> WORK TO COMPLETE: Skipping all pictures, print exactly the lines below from the one with "How do I perform: Expand" through the final line.

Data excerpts
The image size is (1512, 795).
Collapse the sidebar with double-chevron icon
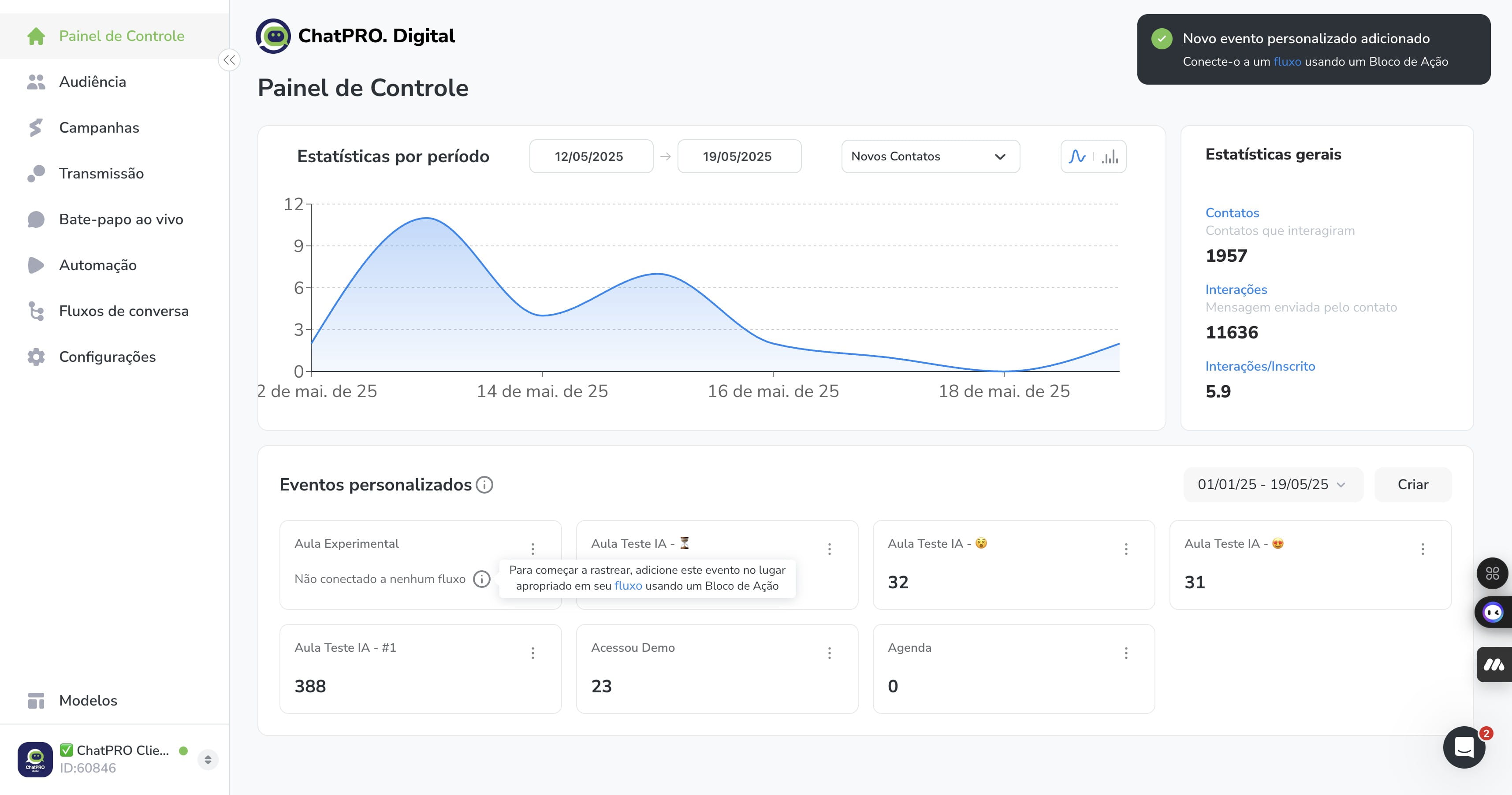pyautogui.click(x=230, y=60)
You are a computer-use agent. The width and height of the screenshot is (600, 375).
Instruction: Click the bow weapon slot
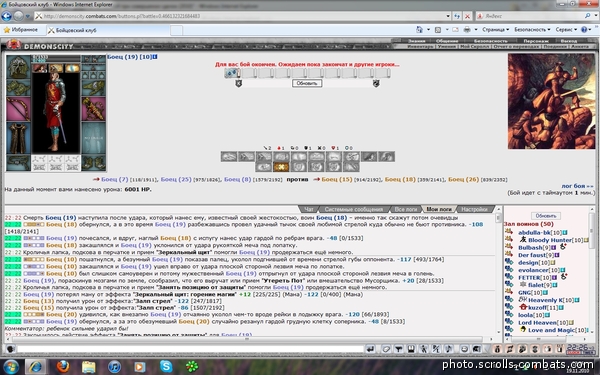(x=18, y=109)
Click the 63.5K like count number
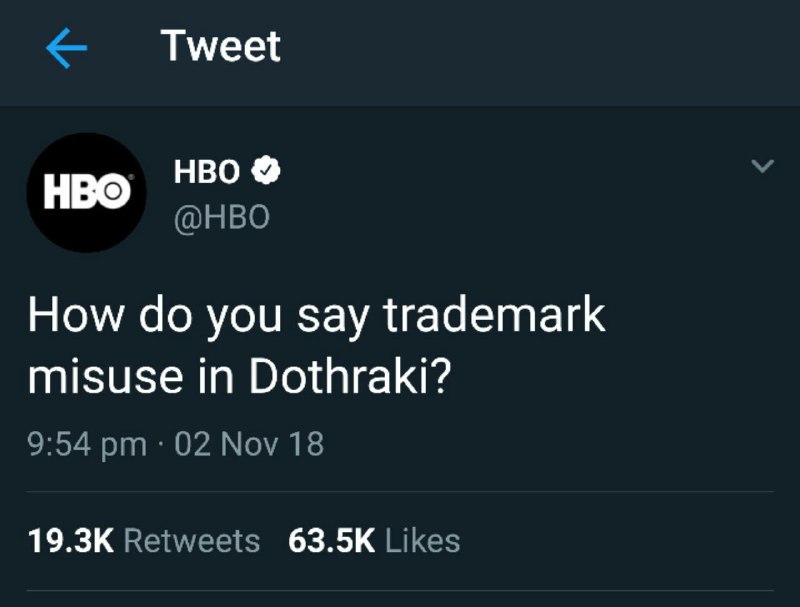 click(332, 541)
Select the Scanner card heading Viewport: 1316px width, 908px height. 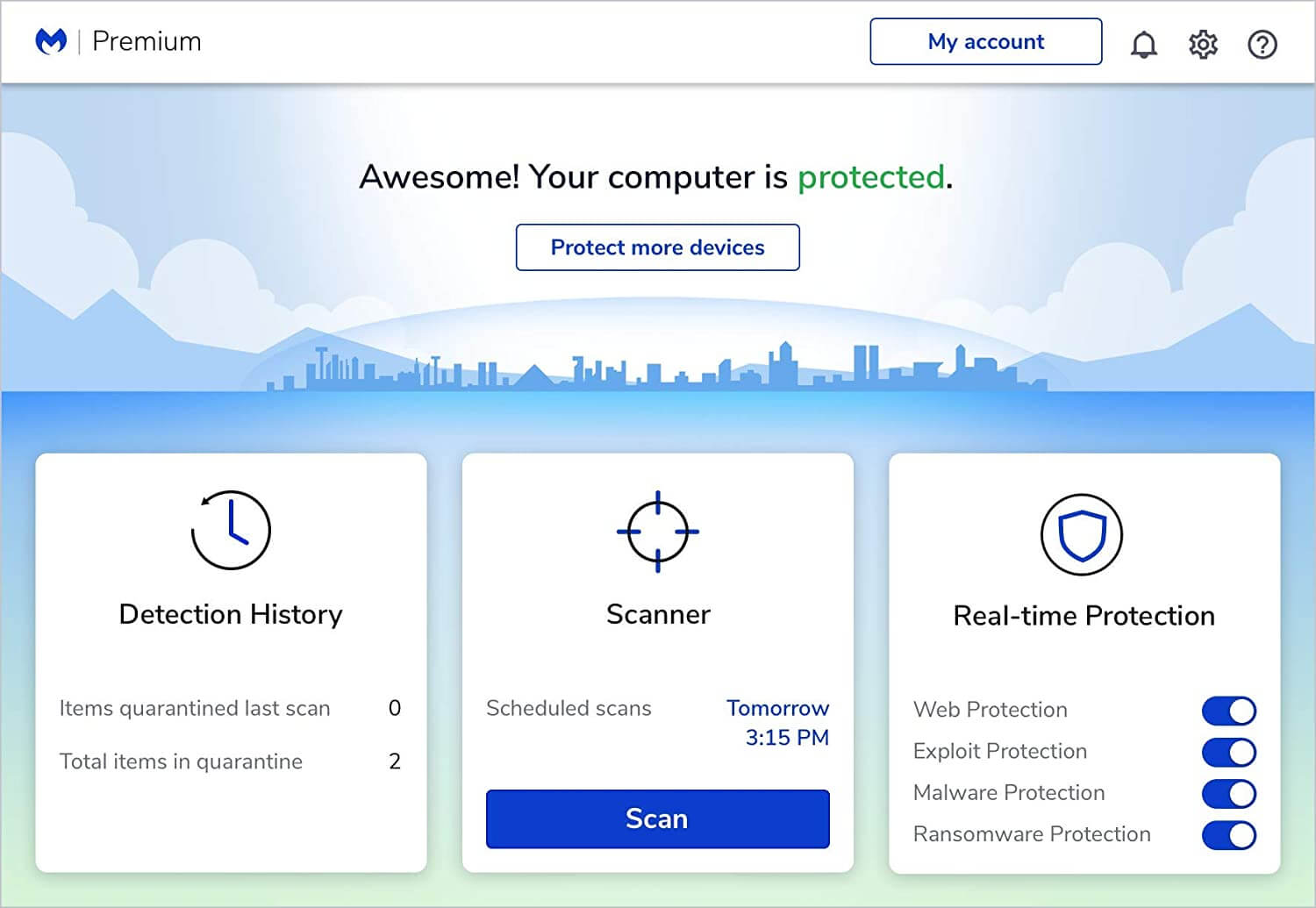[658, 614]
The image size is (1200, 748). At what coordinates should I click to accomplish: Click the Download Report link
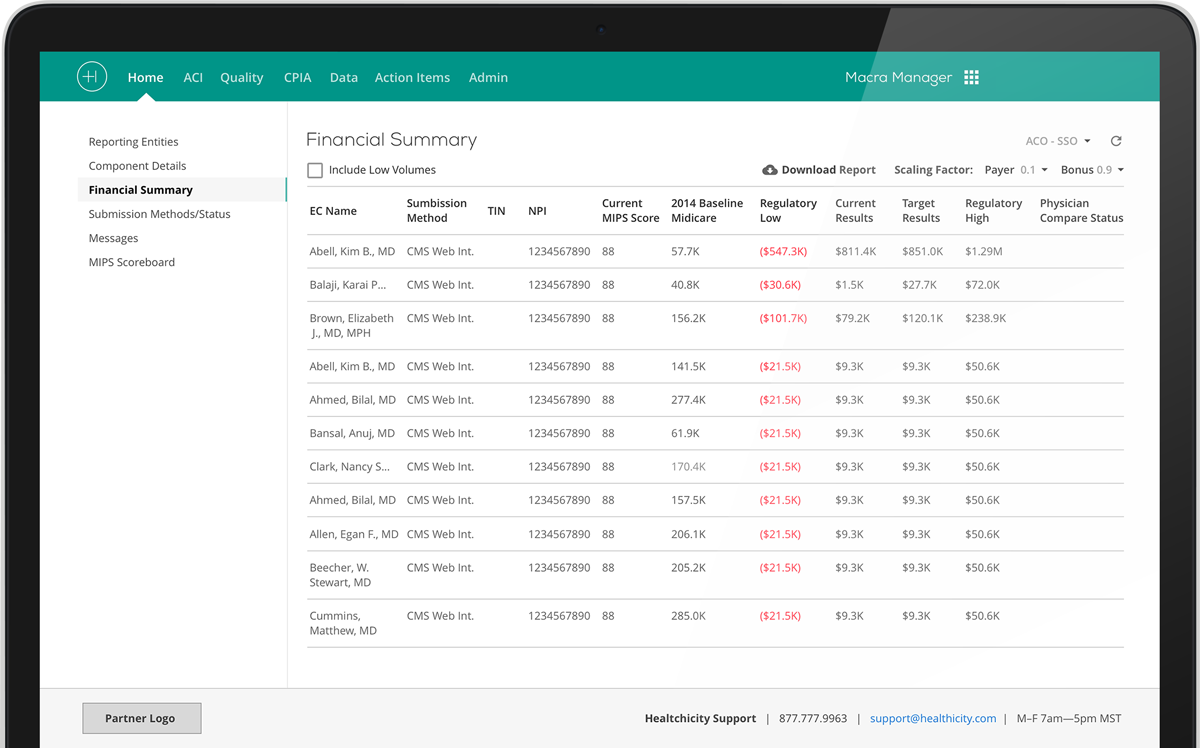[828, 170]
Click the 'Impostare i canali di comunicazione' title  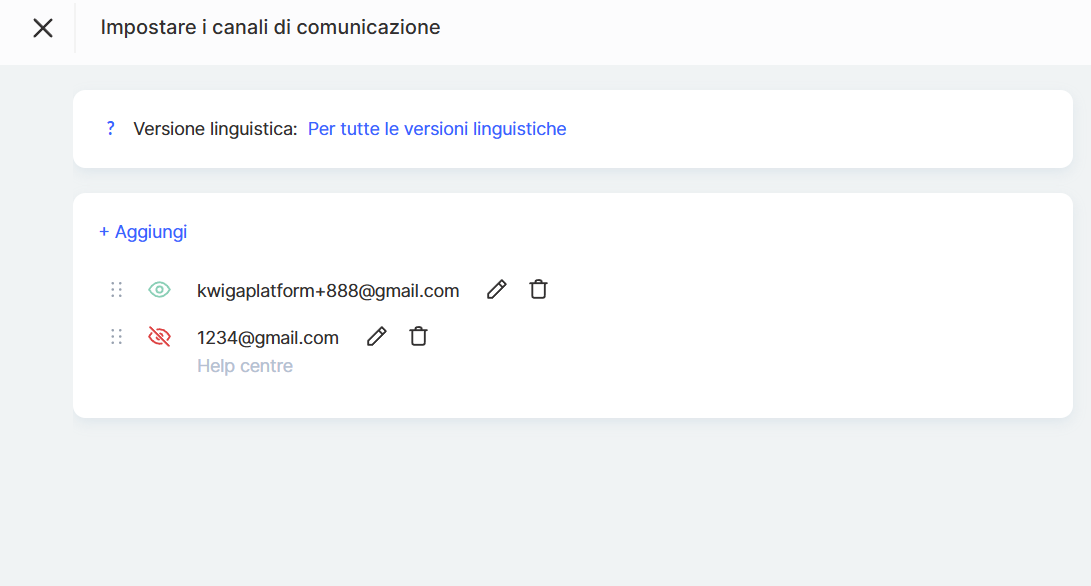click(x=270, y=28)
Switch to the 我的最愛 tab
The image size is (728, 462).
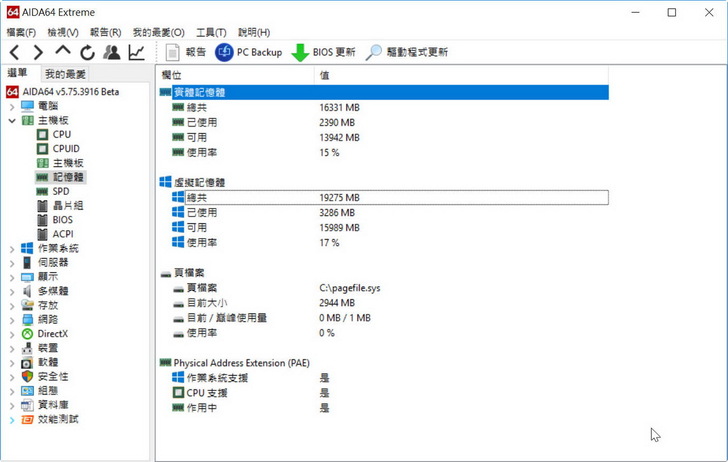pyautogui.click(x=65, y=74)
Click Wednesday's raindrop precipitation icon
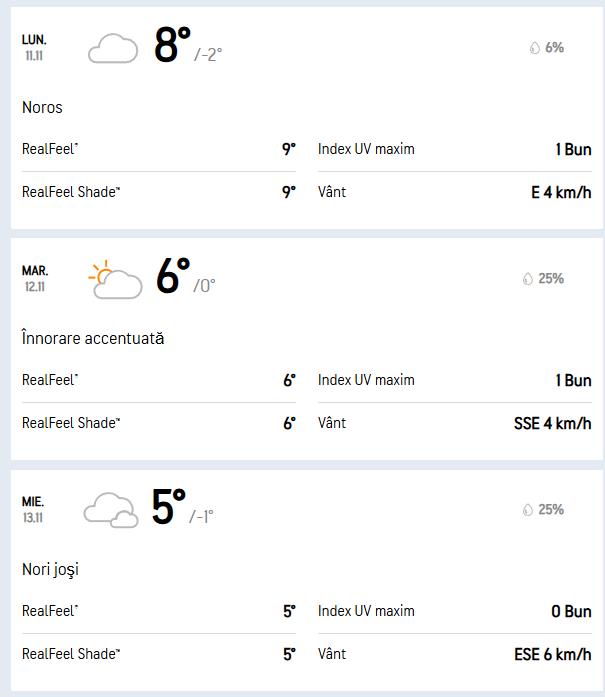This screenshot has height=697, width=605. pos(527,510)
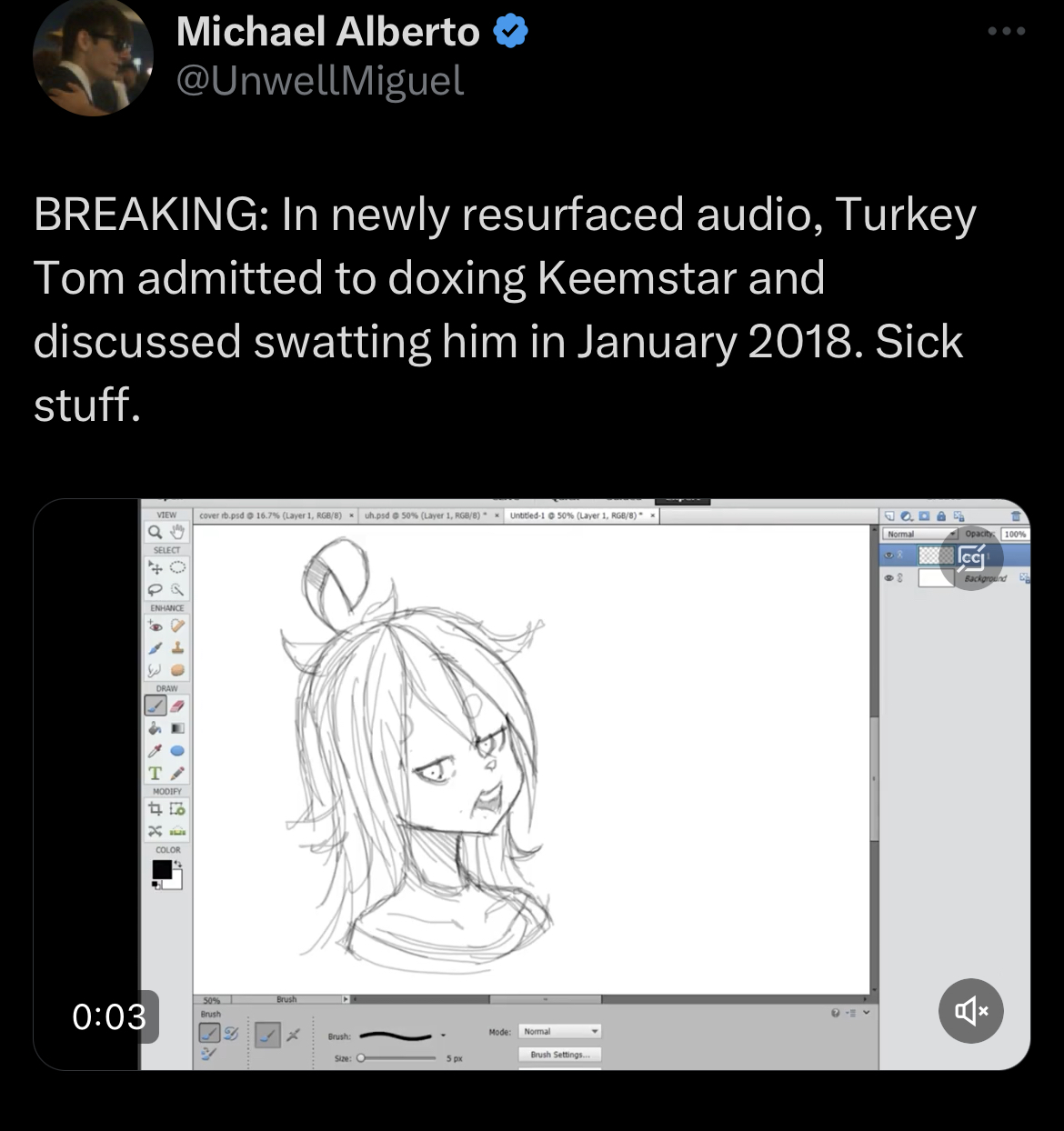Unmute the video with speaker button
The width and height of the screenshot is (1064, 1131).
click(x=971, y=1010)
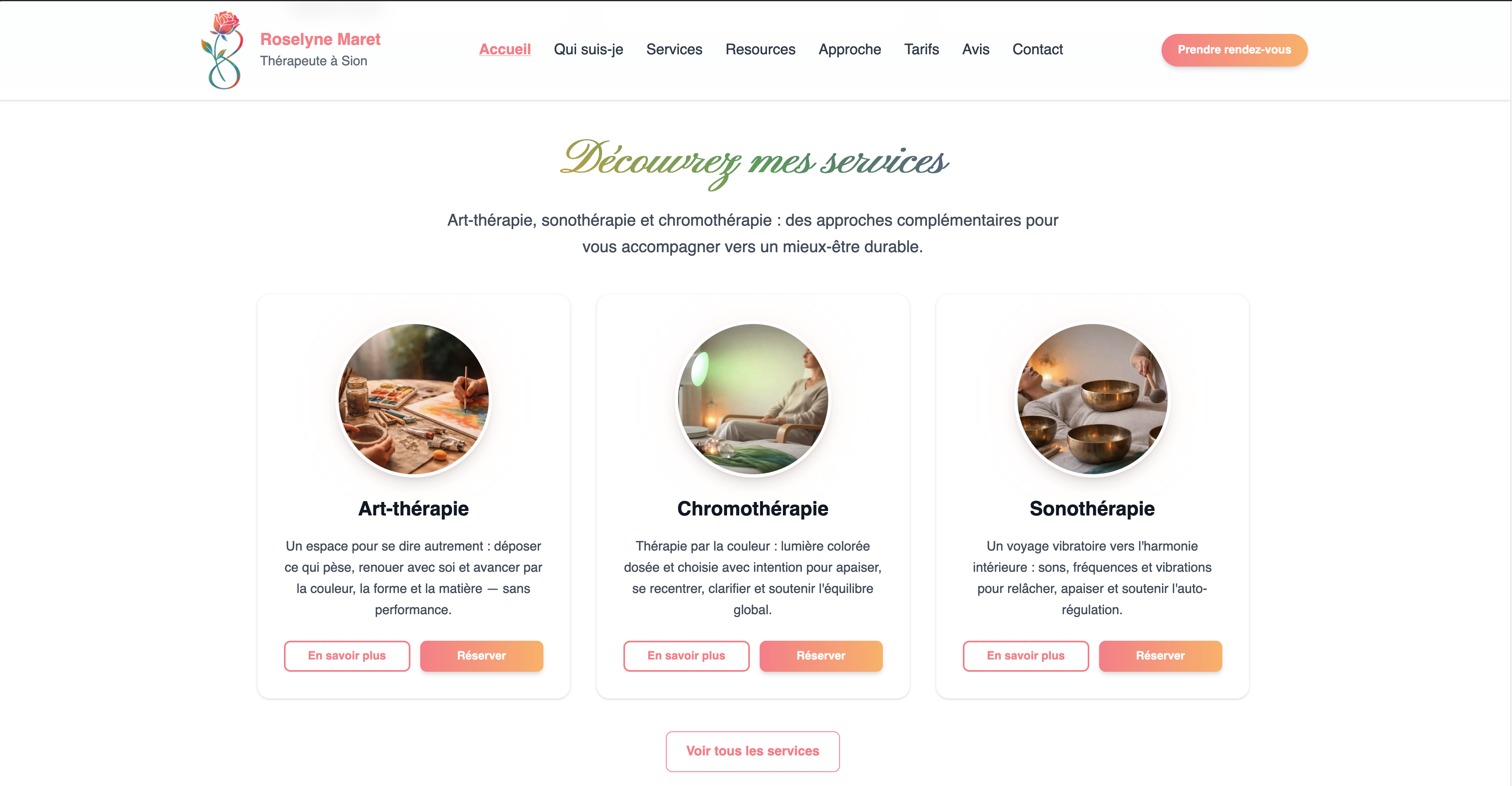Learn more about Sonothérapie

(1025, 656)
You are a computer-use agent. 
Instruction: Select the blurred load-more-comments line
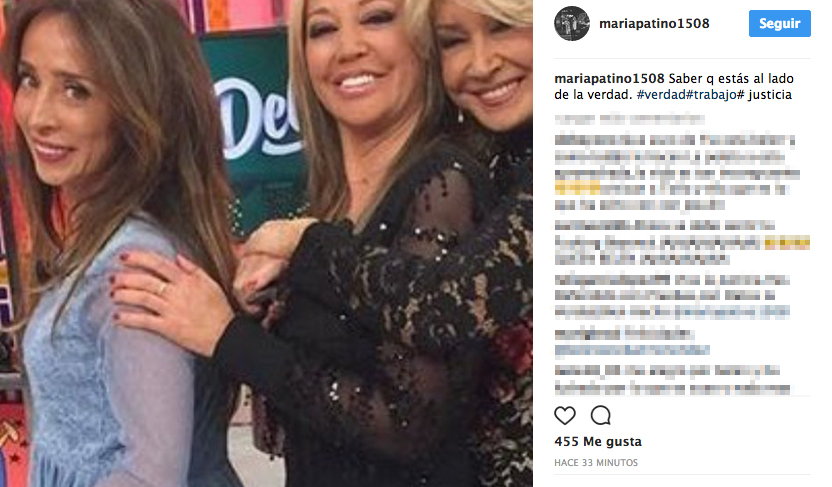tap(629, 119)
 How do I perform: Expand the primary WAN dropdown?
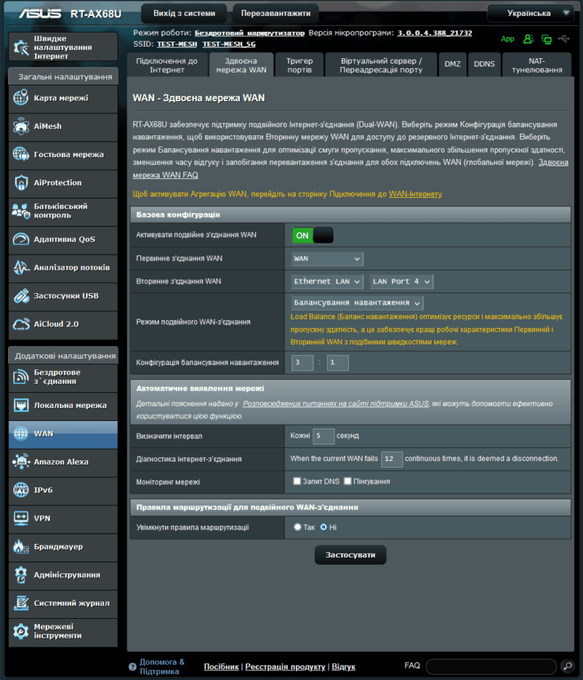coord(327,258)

> PROBLEM SOLUTION:
 How do I perform: Expand the primary WAN dropdown?
coord(327,258)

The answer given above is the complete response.